On the Anniversary of the March on Washington, a New Fight for Voting Rights


Marchers during the fiftieth anniversary commemoration of the March on Washington, August 24, 2013. (Reuters/James Lawler Duggan)

During this week’s events commemorating the fiftieth anniversary of the March on Washington, the fight for voting rights emerged as a central cause for the civil rights movement. In 1963, few blacks could vote in the states of the Old Confederacy. In 2013, there’s a black president, but the right to vote is under the most sustained attack—in the states and the courts—since the passage of the Voting Rights Act in 1965.

At the official commemoration today, Presidents Obama, Clinton and Carter voiced their dismay over the Supreme Court’s decision gutting the VRA and the rush to implement new voter suppression laws in seven Southern states since the ruling.

“A great democracy does not make it harder to vote than to buy an assault weapon,” said Clinton, referencing a Texas voter ID law that accepts a concealed carry permit, but not a student ID, to cast a ballot.

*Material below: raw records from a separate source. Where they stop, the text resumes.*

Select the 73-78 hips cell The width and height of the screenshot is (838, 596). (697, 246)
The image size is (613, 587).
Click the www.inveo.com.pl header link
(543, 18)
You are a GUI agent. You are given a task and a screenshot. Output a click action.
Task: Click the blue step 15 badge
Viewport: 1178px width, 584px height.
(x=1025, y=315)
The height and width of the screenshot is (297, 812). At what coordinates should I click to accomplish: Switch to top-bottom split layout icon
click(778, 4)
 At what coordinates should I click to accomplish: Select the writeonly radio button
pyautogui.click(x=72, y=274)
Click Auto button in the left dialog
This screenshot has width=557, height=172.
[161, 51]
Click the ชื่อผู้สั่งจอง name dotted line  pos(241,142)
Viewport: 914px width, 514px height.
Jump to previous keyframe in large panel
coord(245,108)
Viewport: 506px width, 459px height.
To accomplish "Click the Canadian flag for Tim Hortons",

“I believe we all know how Dr. King would have reacted to the new ID requirements to exclude certain voters, especially African-Americans,” said Carter. “I think we all know how Dr. King would have reacted to the Supreme Court striking down a crucial part of the Voting Rights Act just recently passed overwhelmingly by Congress.”

We must challenge “those who erect new barriers to the vote,” said Obama.

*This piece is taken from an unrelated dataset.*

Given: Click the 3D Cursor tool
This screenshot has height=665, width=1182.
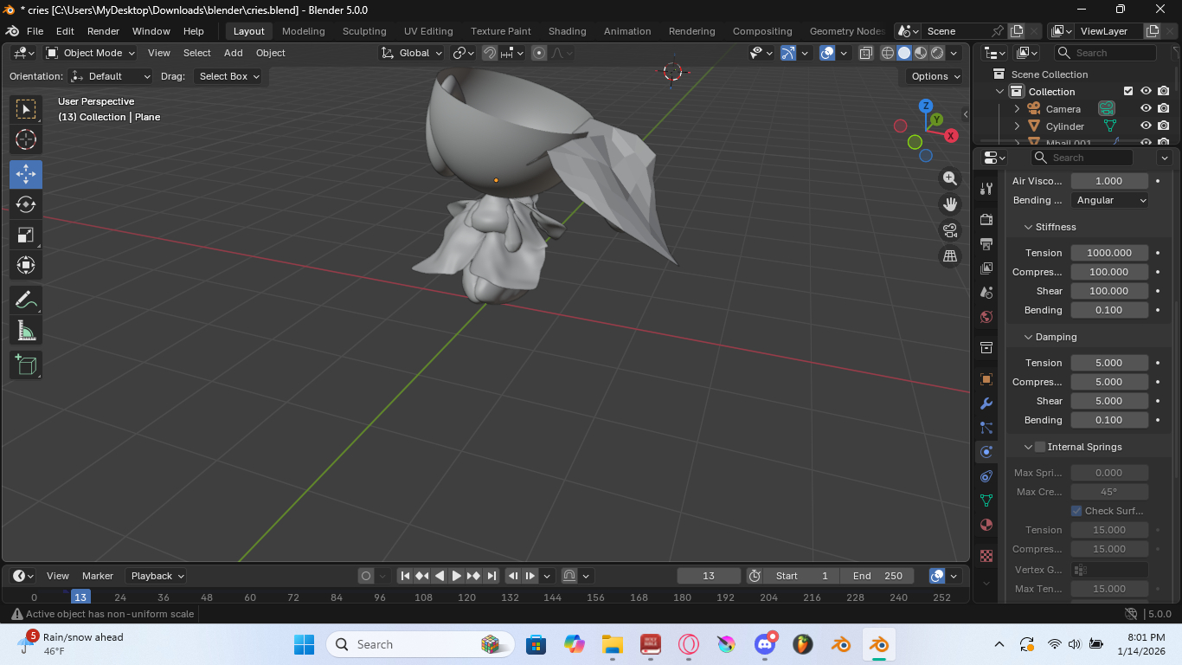Looking at the screenshot, I should point(26,139).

Voting rights issues were even more front and center at Saturday’s “Realize the Dream” rally and march.

“This morning, we affirm that this struggle must, and will, go on in the cause of our nation’s quest for justice—until every eligible American has the chance to exercise his or her right to vote, unencumbered by discriminatory or unneeded procedures, rules, or practices,” said Attorney General Eric Holder, who just filed a suit challenging Texas’s voter ID law under Section 2 of the Voting Rights Act.

“I gave a little blood on that bridge in Selma, Alabama, for the right to vote,” said Congressman John Lewis, who was nearly killed during the “Bloody Sunday” march in 1965. “I am not going to stand by and let the Supreme Court take the right to vote away from us.”

Lewis spoke for everyone at the rally when he said, “We must say to the Congress: fix the Voting Rights Act.”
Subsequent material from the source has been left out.